5. Short-Term Strategic Signals to Watch

Security Indicators:A sustained reduction or relocation of militant infrastructure inside Afghanistan would indicate a shift in enforcement behavior. Visible Afghan security actions in the eastern border provinces would suggest improved control over cross-border movement. Acceptance of joint verification mechanisms would signal willingness to move from political assurances to measurable compliance; rejection would point to continued ambiguity.
Economic Indicators:Kabul’s response to conditional transit and trade arrangements will show whether economic incentives influence security behavior. A readiness to link trade facilitation to agreed security benchmarks would reflect growing policy alignment.
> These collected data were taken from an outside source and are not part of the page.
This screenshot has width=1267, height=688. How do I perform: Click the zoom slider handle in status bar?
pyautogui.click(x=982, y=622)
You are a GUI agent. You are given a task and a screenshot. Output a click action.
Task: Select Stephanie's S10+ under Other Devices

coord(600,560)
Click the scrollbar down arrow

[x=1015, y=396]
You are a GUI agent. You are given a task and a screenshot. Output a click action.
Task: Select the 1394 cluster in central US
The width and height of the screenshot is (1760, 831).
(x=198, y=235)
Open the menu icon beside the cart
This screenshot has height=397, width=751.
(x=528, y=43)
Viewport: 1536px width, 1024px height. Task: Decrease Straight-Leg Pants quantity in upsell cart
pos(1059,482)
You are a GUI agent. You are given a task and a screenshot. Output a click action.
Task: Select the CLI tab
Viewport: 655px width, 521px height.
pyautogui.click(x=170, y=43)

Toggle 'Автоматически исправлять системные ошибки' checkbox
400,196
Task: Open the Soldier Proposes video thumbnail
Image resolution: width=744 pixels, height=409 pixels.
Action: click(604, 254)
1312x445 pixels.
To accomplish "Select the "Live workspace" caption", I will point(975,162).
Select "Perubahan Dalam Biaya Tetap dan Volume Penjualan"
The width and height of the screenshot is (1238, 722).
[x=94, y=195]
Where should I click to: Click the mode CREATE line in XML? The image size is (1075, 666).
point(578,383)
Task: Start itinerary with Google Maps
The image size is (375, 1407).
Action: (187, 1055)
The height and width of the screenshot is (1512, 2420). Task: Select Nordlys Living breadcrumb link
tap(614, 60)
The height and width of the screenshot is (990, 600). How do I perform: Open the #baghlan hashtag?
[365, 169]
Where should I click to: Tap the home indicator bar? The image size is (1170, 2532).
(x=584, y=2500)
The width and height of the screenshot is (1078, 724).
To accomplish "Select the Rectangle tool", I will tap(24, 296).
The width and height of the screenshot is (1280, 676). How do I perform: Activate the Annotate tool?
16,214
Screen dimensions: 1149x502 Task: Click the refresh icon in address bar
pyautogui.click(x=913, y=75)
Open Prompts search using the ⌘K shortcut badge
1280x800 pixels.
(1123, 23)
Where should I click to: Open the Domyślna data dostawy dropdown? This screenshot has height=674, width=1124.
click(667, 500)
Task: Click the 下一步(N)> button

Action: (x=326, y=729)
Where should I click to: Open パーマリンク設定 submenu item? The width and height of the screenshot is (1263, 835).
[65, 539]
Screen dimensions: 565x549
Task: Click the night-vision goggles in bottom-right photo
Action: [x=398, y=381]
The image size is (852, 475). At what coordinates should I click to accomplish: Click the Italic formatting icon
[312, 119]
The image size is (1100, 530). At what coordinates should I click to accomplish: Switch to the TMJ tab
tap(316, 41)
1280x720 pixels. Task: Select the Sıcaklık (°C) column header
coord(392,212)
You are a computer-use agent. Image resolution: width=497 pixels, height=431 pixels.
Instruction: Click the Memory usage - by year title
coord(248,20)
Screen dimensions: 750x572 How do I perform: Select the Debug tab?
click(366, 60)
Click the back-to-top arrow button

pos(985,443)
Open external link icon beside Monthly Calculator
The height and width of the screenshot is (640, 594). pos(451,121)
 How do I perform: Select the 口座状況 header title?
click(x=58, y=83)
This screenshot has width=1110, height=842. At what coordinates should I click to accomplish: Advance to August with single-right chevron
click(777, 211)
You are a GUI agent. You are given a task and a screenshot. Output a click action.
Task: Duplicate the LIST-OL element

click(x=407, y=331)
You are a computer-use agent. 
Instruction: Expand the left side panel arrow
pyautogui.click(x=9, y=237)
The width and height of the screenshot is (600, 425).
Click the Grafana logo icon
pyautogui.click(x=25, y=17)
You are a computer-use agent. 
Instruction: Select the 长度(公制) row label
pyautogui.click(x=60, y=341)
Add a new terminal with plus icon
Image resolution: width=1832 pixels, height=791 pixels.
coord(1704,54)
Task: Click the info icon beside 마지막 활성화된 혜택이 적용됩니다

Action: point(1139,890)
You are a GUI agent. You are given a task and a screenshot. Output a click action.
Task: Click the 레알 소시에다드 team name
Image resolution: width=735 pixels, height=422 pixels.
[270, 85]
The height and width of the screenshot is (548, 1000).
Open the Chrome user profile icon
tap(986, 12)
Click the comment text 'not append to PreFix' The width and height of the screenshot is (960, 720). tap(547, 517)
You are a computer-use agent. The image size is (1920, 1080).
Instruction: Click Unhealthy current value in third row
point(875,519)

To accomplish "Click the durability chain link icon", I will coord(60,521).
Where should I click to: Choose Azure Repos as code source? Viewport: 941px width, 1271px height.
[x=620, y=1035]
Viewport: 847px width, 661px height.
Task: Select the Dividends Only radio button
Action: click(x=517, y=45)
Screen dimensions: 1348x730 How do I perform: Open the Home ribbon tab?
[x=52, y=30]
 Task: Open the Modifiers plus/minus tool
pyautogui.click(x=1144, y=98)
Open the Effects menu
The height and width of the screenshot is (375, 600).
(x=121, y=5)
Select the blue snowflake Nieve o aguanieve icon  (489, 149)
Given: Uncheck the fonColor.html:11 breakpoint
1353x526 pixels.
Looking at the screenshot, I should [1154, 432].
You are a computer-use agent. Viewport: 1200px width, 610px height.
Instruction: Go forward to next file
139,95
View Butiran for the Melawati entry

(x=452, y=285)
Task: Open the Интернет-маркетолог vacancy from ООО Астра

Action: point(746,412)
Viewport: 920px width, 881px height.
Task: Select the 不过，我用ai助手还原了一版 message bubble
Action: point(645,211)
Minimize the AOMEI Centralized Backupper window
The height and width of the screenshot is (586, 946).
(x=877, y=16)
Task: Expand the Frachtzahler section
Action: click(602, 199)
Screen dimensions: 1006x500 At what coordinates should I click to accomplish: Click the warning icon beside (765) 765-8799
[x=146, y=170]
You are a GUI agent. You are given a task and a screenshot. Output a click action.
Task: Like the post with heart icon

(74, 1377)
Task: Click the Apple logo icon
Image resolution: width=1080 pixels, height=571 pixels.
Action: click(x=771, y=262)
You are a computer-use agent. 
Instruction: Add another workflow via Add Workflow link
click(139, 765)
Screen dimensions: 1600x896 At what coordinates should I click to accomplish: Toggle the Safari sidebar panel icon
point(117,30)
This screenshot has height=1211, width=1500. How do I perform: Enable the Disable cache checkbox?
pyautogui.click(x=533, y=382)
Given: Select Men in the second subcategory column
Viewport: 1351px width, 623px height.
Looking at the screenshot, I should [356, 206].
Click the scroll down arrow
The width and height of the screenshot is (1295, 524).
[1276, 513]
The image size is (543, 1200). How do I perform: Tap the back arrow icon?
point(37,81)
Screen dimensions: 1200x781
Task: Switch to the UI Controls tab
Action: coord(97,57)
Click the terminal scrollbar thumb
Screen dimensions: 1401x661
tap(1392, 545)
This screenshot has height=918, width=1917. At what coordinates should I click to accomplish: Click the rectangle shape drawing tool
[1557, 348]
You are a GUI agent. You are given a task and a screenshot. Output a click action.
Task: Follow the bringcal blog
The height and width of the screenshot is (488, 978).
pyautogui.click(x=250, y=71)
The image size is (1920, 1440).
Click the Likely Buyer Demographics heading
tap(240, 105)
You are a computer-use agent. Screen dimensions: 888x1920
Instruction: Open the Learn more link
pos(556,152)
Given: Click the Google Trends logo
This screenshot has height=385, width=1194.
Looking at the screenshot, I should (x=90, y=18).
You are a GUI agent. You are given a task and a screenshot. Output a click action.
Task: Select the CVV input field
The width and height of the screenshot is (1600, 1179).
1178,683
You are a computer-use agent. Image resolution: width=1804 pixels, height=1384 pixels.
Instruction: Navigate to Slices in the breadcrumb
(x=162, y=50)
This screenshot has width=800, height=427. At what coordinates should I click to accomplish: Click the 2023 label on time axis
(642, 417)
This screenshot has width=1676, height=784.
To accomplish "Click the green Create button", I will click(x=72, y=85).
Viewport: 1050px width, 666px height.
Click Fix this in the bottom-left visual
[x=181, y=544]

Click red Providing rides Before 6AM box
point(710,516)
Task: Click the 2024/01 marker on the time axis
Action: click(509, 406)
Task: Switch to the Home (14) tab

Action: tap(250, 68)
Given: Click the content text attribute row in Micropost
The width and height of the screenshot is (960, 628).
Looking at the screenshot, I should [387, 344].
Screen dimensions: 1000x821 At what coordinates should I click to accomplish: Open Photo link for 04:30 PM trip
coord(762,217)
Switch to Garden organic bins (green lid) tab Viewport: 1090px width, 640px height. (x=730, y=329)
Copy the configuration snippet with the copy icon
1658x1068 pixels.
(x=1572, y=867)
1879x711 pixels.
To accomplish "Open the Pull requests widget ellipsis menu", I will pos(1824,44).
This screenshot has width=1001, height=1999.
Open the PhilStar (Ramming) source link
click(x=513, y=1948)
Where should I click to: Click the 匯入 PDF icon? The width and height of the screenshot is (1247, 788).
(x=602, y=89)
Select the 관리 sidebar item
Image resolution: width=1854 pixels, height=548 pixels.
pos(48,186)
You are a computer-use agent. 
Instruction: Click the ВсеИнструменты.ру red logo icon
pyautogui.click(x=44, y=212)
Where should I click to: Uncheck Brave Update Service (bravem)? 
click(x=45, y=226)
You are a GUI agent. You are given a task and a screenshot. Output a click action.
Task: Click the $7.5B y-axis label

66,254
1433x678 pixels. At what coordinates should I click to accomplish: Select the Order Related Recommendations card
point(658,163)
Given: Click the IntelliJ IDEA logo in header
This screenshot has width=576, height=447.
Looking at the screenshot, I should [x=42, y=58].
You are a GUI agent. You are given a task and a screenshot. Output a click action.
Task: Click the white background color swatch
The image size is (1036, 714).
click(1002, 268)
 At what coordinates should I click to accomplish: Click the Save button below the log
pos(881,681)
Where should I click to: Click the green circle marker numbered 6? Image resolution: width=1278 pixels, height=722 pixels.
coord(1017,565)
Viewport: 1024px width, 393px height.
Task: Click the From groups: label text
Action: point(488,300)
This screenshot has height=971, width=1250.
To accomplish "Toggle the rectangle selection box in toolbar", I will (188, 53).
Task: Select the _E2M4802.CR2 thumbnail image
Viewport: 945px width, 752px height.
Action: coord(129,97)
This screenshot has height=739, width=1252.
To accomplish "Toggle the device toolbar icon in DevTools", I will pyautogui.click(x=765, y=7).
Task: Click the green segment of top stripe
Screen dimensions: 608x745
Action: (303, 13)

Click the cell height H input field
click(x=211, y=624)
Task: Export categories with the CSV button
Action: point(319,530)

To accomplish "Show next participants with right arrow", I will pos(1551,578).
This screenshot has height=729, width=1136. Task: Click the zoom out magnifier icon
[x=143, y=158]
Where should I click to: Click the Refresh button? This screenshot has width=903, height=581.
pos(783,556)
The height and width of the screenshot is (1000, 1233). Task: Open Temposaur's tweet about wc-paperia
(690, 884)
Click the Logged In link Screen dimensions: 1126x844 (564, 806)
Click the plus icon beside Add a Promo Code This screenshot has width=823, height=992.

Changes in informal trade and smuggling volumes would provide early evidence of improved border regulation or continued leakage.
Regional Indicators:Active participation by Gulf partners, China, and neighboring states in financing border stabilization would demonstrate regional buy-in. Engagement by international financial institutions (IFIs) tied to security-linked development conditions would indicate broader recognition of border stability as a regional public good.
Early Warning Signal:Rejection of verification mechanisms would point to deliberate ambiguity rather than limited capacity, necessitating recalibration of Pakistan’s engagement and security posture accordingly.

Conclusion: From Absorption to Strategic Shaping

Sovereign accountability is a practical approach to stabilization in a difficult and enduring security environment. Any authority in Kabul, whether current or future, must recognize a basic operational reality, that effective control over territory includes preventing its use for cross-border violence. Without this, bilateral engagement cannot remain sustainable.

By putting verification in place, linking economic access to measurable security conduct, and sharing the burden of border stabilization with regional partners, Pakistan can reduce its exposure to recurring crises. This approach does not eliminate risk, but it helps manage it more predictably and at lower long-term cost. Geography will continue to shape Pakistan’s western frontier. Policy choices will determine whether that geography remains a source of recurring instability or becomes a manageable security boundary.